Tuesday, 21 August 2012

Shell spent $383 million on security in Nigeria


Royal Dutch Shell spent almost 40% of its $1 billion global security budget between 2007 and 2009 in Nigeria, a pressure group, Platform, has said. The London-based body monitoring the oil and gas industry added that much of the money went to Nigeria’s security forces, which it described as corrupt. The oil major, according to Reuters news monitored by Nigeria Energy Intelligence, spent $383 million protecting its staff and assets in the Niger Delta region during the three-year period, according to company figures leaked to Platform.
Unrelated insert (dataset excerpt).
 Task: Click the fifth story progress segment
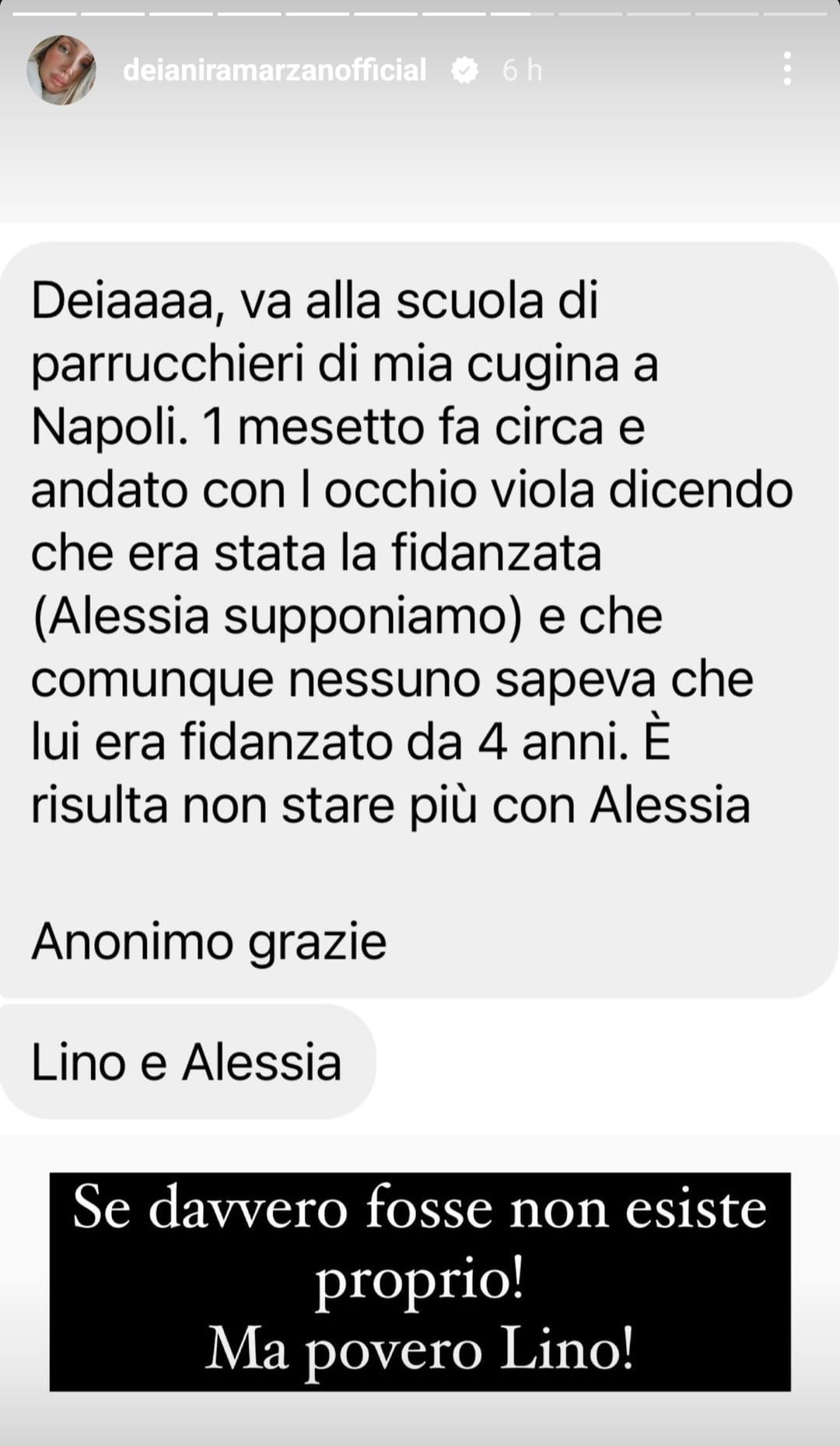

Shell did not confirm the figures, but said it had to spend heavily because of the security threats. According to Shell Nigeria spokesman Precious Okolobo, “we have always acknowledged the difficulties of working in countries like Nigeria. Protecting our people and our assets is Shell’s highest priority,” adding that “the period this report refers to, the armed militancy in the Niger Delta was at its height, requiring a relatively high level of security spending there.”
Sabotage of oil infrastructure and the kidnapping of foreign oil workers have been common in the vast oil-rich mangrove wetlands of the Niger Delta in recent years, and although an amnesty for militants in 2009 reduced violence, massive oil theft persists.
Shell said about 150,000 barrels per day (bpd) out of Nigeria’s more than two million bpd oil output capacity is still being stolen by gangs who tap into pipelines and siphon off oil, some of which is sold into international markets.
But the funding of the Nigeria Police and military by Shell, the largest operator in Africa’s biggest energy industry, has brought criticisms from rights groups, who have also attacked its lack of progress on cleaning up decades of oil spills.